> [YOUR TASK] Identify every line in the entries that contains the string "checkmark", and copy each of those lines. Case counts.

-- START --

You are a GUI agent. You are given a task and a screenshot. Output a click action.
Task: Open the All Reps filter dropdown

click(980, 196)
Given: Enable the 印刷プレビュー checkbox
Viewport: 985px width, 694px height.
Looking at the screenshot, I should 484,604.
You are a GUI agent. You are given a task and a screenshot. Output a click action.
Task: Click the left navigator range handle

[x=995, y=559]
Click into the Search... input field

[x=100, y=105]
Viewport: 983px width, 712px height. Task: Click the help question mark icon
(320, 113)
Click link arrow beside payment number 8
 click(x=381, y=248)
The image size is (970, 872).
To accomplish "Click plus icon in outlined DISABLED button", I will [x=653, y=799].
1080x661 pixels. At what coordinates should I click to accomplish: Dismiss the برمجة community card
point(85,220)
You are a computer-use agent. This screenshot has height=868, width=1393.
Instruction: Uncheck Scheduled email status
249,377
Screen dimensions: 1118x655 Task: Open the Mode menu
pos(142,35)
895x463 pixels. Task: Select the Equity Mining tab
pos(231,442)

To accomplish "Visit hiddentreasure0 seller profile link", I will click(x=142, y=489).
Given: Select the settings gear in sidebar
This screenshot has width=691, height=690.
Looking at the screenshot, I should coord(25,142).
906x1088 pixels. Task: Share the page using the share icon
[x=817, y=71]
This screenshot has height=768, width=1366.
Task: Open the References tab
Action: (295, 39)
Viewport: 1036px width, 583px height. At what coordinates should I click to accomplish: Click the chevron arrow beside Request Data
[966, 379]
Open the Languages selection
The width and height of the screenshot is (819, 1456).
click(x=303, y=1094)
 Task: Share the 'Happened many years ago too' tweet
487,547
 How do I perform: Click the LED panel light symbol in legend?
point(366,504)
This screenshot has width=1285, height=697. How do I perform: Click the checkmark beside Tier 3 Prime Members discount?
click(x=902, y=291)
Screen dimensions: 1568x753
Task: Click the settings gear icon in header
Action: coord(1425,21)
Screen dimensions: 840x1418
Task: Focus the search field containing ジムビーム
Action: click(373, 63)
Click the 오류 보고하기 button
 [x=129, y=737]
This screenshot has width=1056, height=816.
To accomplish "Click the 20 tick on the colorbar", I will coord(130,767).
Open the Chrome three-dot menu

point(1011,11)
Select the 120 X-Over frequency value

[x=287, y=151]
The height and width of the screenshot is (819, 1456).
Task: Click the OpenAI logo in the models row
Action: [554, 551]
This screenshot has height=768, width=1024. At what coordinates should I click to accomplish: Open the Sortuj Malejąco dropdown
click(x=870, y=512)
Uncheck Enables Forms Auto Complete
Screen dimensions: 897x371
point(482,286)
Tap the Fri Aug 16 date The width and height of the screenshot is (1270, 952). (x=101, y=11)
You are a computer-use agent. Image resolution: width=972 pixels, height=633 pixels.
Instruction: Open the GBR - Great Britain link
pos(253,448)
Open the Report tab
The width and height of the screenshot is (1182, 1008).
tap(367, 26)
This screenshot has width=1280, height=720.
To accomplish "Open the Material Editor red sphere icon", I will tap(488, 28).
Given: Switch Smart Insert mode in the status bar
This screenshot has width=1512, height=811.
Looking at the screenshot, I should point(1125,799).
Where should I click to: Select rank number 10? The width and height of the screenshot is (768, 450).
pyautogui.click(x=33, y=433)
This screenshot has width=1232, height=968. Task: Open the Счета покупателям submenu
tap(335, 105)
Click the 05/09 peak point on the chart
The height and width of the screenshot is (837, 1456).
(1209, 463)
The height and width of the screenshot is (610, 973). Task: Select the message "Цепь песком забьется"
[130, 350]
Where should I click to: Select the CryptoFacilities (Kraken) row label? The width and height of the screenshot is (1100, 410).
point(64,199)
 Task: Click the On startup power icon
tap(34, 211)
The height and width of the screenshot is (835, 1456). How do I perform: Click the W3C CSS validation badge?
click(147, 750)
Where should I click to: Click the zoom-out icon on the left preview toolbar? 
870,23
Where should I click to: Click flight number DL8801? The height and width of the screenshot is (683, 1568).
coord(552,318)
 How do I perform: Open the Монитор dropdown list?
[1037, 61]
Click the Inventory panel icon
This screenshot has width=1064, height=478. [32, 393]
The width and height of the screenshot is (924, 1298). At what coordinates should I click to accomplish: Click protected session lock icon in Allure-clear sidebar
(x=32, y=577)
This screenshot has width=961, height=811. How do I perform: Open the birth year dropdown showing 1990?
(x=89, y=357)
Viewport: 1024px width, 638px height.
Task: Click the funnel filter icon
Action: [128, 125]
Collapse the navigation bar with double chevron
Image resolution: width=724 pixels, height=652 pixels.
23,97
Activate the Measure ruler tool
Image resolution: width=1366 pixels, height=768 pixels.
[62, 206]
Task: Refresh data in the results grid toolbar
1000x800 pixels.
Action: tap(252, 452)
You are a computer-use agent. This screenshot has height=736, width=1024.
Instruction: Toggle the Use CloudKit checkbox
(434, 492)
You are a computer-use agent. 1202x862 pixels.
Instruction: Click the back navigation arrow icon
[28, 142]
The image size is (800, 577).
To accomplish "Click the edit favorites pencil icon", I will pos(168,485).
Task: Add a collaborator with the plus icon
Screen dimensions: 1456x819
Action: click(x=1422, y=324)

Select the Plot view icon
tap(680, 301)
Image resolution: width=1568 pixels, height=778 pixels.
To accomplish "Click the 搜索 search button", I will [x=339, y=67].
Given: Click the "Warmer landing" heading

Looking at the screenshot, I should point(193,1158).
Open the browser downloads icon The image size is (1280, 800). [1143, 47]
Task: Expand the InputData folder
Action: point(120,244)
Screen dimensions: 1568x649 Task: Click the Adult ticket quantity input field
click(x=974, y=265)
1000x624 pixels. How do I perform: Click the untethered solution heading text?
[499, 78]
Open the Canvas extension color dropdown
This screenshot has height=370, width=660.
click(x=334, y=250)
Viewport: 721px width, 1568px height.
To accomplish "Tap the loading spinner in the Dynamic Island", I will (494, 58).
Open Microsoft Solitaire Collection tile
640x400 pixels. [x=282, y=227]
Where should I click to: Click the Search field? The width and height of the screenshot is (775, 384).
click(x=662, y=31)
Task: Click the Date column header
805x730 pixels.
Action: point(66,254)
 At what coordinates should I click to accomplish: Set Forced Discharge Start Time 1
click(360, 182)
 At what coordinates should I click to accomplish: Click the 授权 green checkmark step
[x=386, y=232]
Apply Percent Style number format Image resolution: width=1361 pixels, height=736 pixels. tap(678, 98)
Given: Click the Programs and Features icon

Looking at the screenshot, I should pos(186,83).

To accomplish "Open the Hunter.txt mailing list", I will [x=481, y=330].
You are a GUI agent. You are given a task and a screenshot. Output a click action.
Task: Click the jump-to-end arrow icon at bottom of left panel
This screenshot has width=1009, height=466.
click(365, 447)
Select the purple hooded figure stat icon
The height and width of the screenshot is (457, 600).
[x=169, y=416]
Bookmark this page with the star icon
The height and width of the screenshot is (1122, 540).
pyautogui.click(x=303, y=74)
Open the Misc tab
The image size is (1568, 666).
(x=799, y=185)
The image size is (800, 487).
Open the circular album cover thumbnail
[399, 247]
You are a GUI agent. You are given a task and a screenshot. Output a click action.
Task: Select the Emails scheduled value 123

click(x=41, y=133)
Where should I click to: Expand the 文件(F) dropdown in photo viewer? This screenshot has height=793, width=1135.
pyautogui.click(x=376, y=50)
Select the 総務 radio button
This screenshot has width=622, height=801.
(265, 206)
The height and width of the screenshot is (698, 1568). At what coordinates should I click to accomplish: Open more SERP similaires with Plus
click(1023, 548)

-- END --

> [WRITTEN RESPONSE]
This screenshot has width=1285, height=697. How do I perform: Click the checkmark beside Tier 3 Prime Members discount?
 At what coordinates should I click to accomplish: Click the 授权 green checkmark step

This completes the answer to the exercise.